(Data excerpts)

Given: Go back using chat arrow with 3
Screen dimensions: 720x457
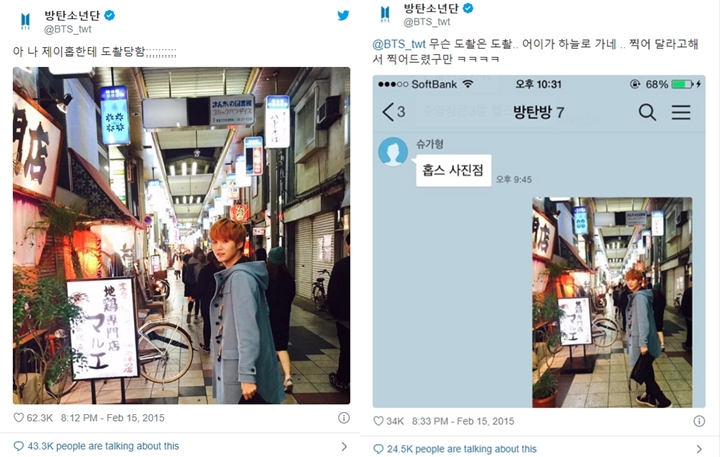Looking at the screenshot, I should tap(394, 112).
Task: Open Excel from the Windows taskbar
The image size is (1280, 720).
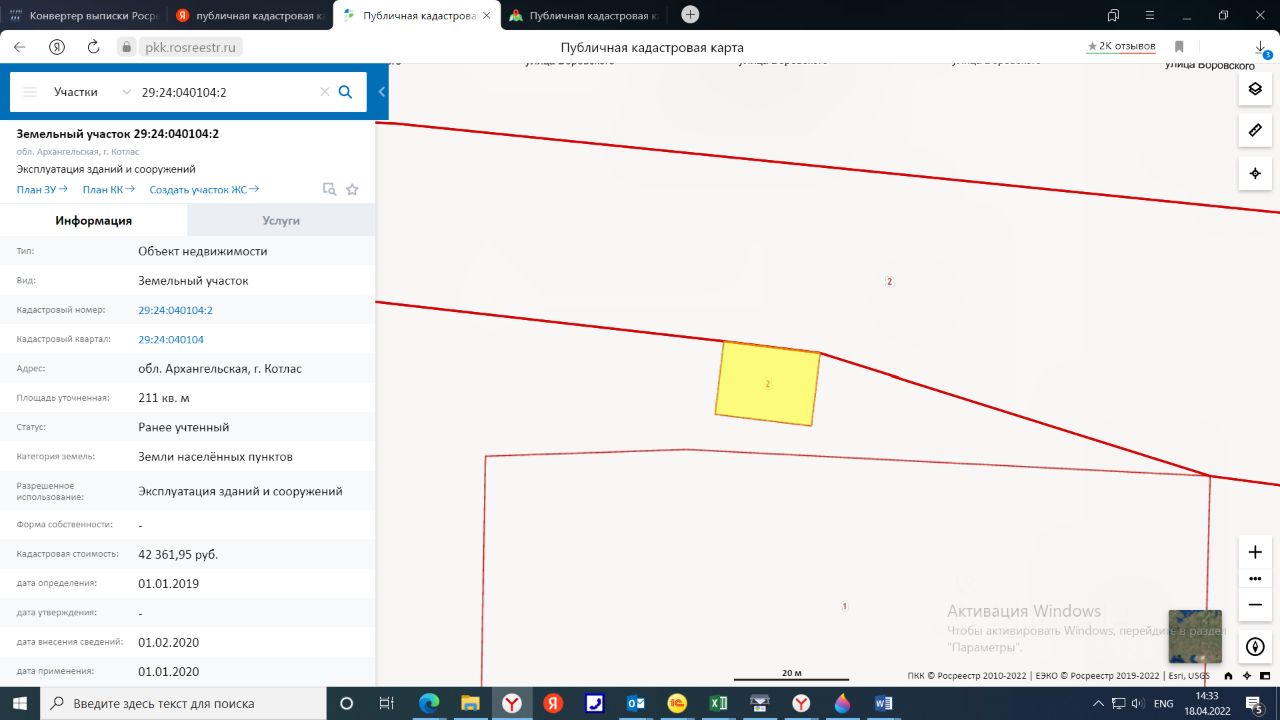Action: point(718,703)
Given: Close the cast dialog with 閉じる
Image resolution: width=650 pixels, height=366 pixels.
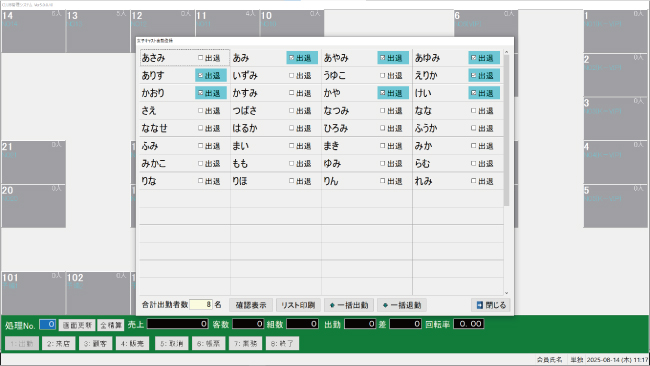Looking at the screenshot, I should [x=491, y=305].
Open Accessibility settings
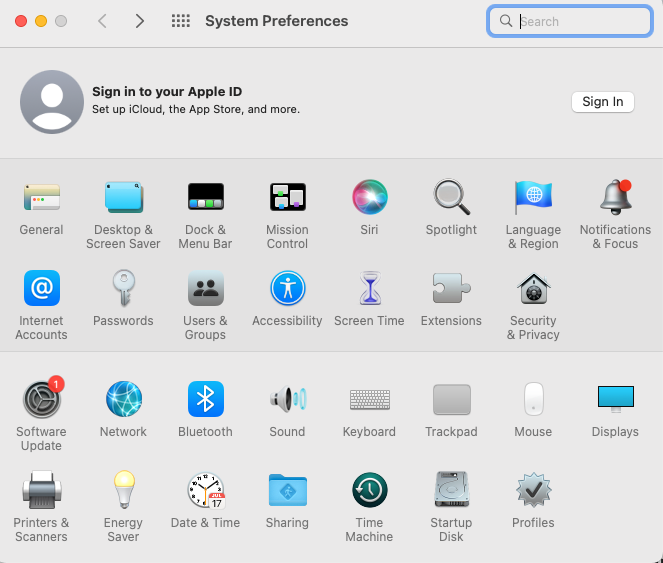663x563 pixels. pyautogui.click(x=287, y=290)
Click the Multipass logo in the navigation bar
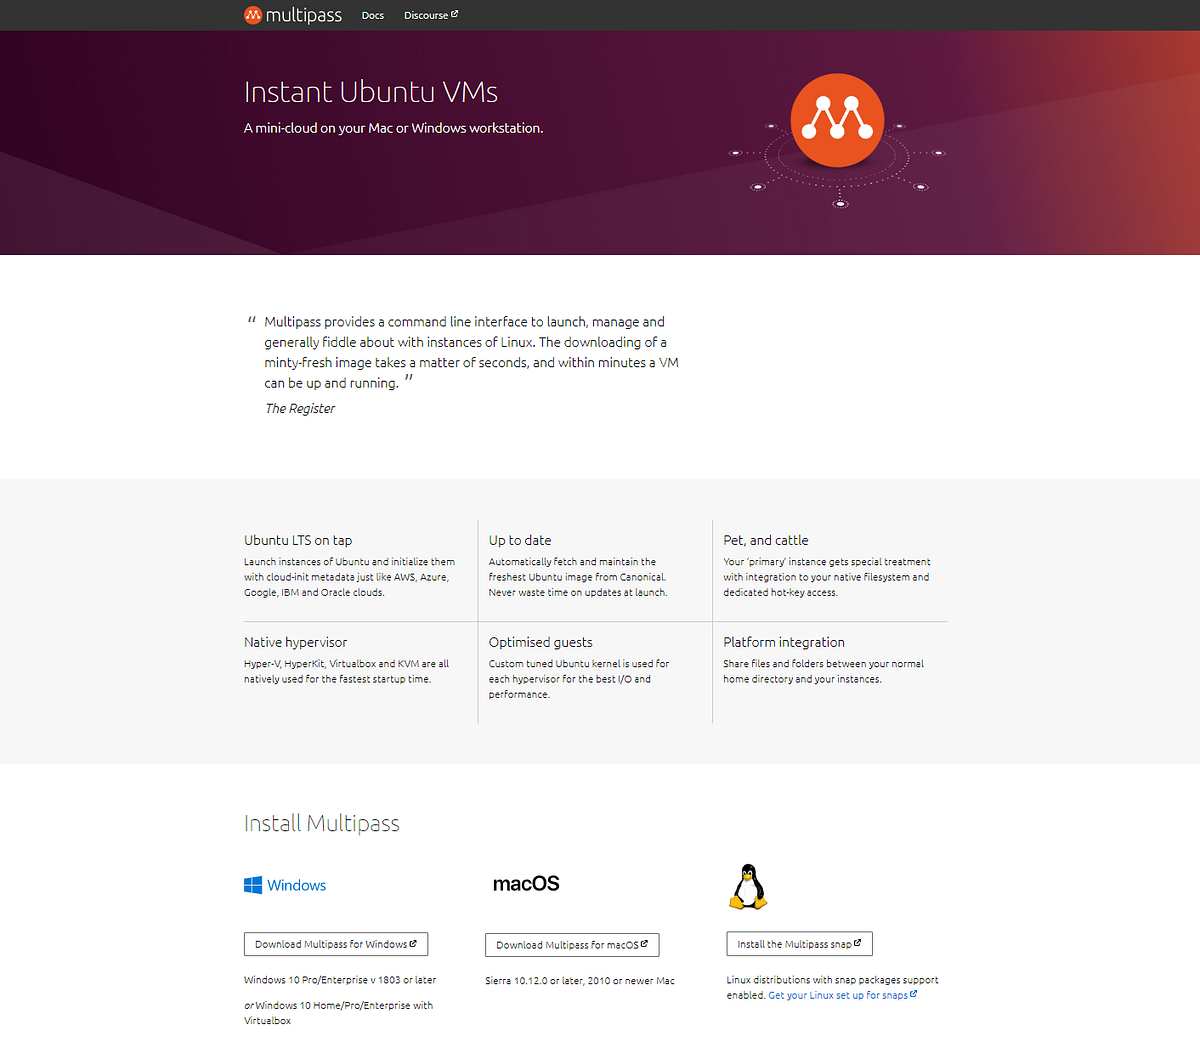Screen dimensions: 1200x1042 (292, 15)
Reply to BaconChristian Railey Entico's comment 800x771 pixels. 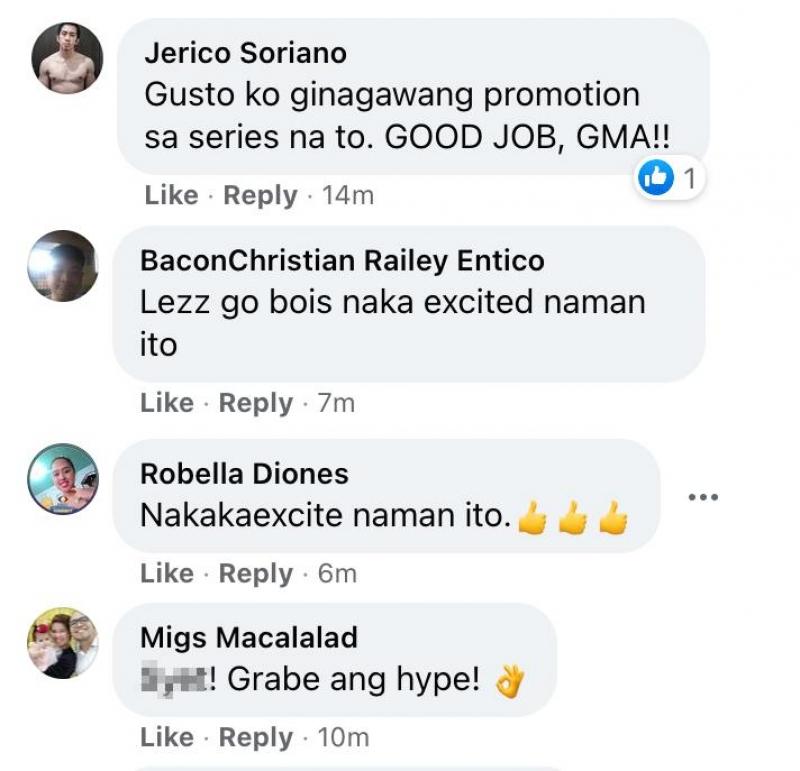tap(256, 404)
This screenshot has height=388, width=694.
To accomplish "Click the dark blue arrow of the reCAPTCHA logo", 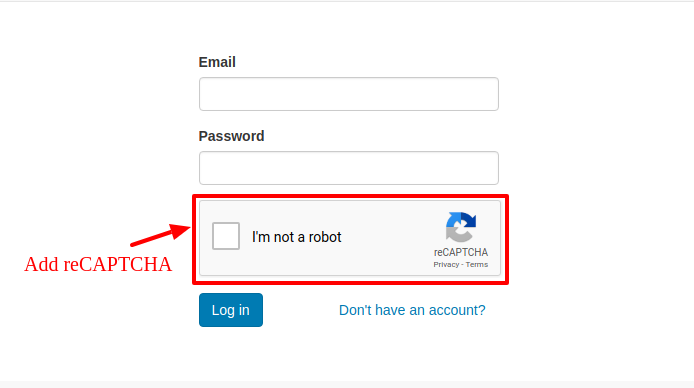I will click(x=469, y=219).
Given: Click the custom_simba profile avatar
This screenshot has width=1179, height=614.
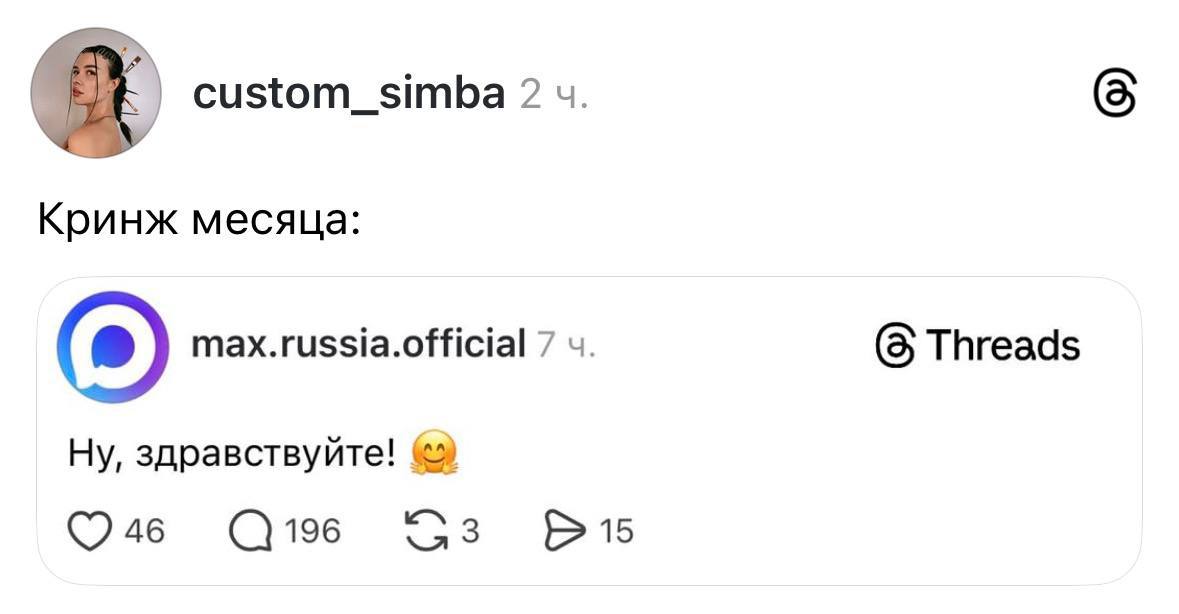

EXERCISE
Copy out, from the data above, each line where the string "Given" is present.

OUTPUT FOR THIS EXERCISE
Given: Go back using chat arrow with 3
Given: Close the cast dialog with 閉じる
Given: Click the custom_simba profile avatar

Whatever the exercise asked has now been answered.